Wednesday, April 20, 2011

Duh, University of Chicago Economist Has Never Heard of the Frinancial Crisis

The Economix column at NYT gets dumber and dumber by the week.

Today, Casey B. Mulligan, an economics professor at the University of Chicago, writes:
Short-term interest rates have an obvious effect on the housing market, but not the rest of the economy.

Federal Reserve policy affects short-term interest rates, bank regulation and eventually inflation...

The Federal Reserve, especially its New York branch, is actively engaged in buying and selling Treasury securities, and it lends money to banks on an overnight basis. As a result, it is widely thought that the Federal Reserve is an important determinant of the rate of interest paid on short-term Treasury securities.

By reducing the supply of Treasury securities and overnight loans, so-called “tight” monetary policy raises short-term interest rates. High short-term interest rates are said to discourage borrowing, and thereby curtail private sector investment projects. The idea is that private sector projects are undertaken only when their expected return exceeds the cost of borrowing.

In theory, high short-term interest rates result in relatively few capital projects, with high expected returns, and low short-term rates result in more capital projects, including those with lower expected returns.

But the effect of high short-term interest rates on Main Street’s economy has been exaggerated. Although it is commonly assumed that today’s rock-bottom rates should help strengthen a business recovery, it appears that business conditions actually have little to do with short-term money markets.

Many important private sector investment projects are relatively long term — it most likely takes a year or more for a project to be completed and deliver a positive cash flow to investors. As a result, many capital projects are financed through long-term borrowing, with equity financing, or out of corporate retained earnings, rather than borrowing in the short-term market where the Fed’s fingerprints are so obvious.
Does this guy have any clue why Lehman and Bear Stearns went down?

Lehman and Bear borrowed short-term money and lent it long. The Fed pushing short-term rates down played a major role in the arbitrage that Lehman, Bear Stearns, and the like,conducted between the short-term part of the yield curve and the long-term.
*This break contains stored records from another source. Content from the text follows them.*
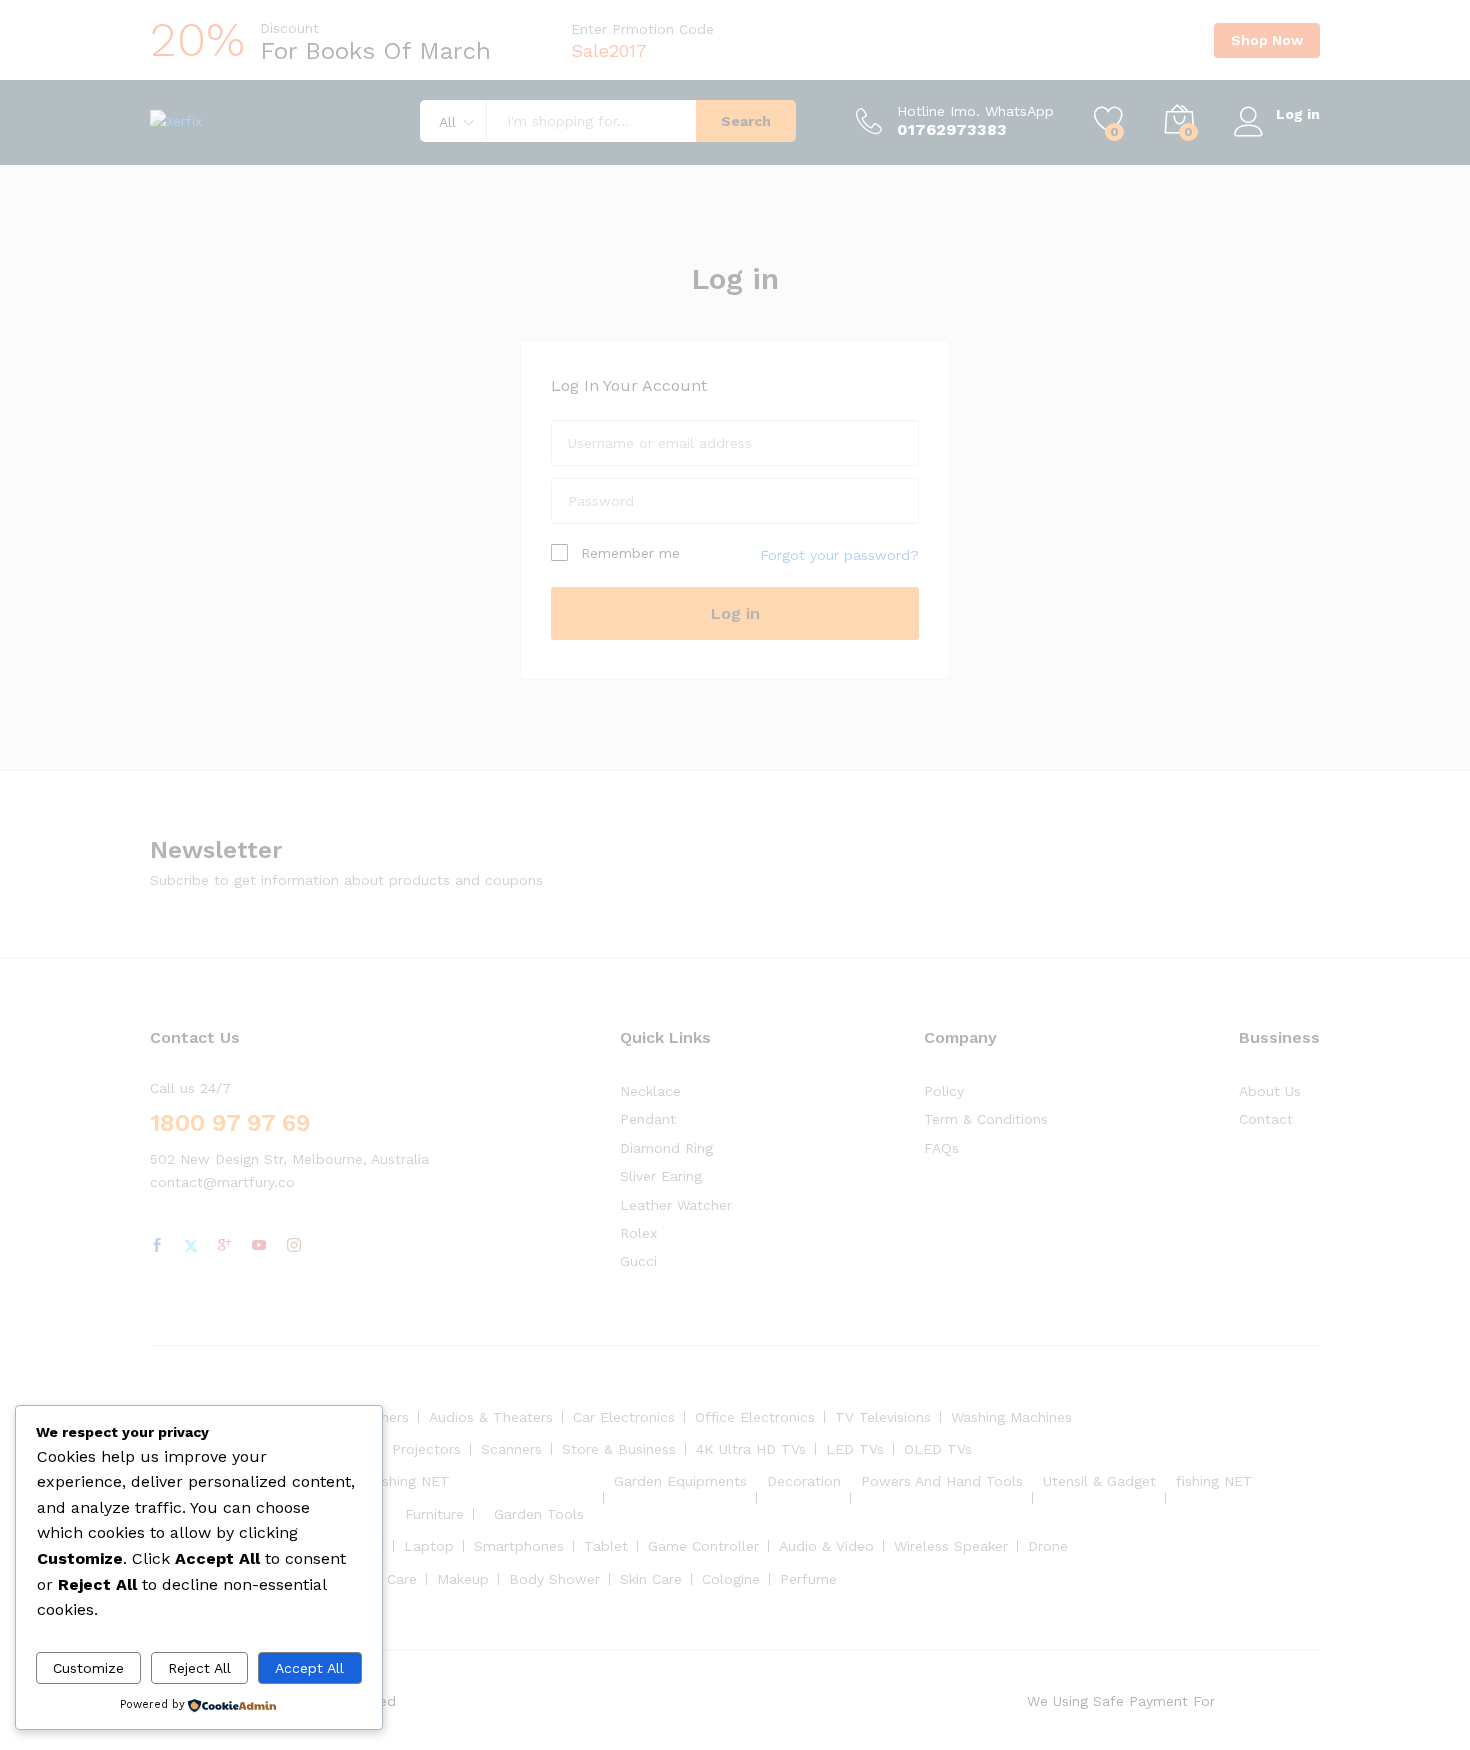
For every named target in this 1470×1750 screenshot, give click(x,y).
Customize (88, 1668)
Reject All (199, 1668)
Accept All (309, 1668)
To this day, most banks continue to borrow on the short end of the yield curve and lend longer term. In other words, the level of short term rates has a very direct impact on what kind of lending goes on long-term.

It is amazing Mulligan deosn't appear to understand this. He has no idea as to what goes on in the real world. Naturally, he has a bunch of equations which prove his point, based on holding many things constant, but if I held the world constant when he was in the bathroom, I could prove he is always on the can.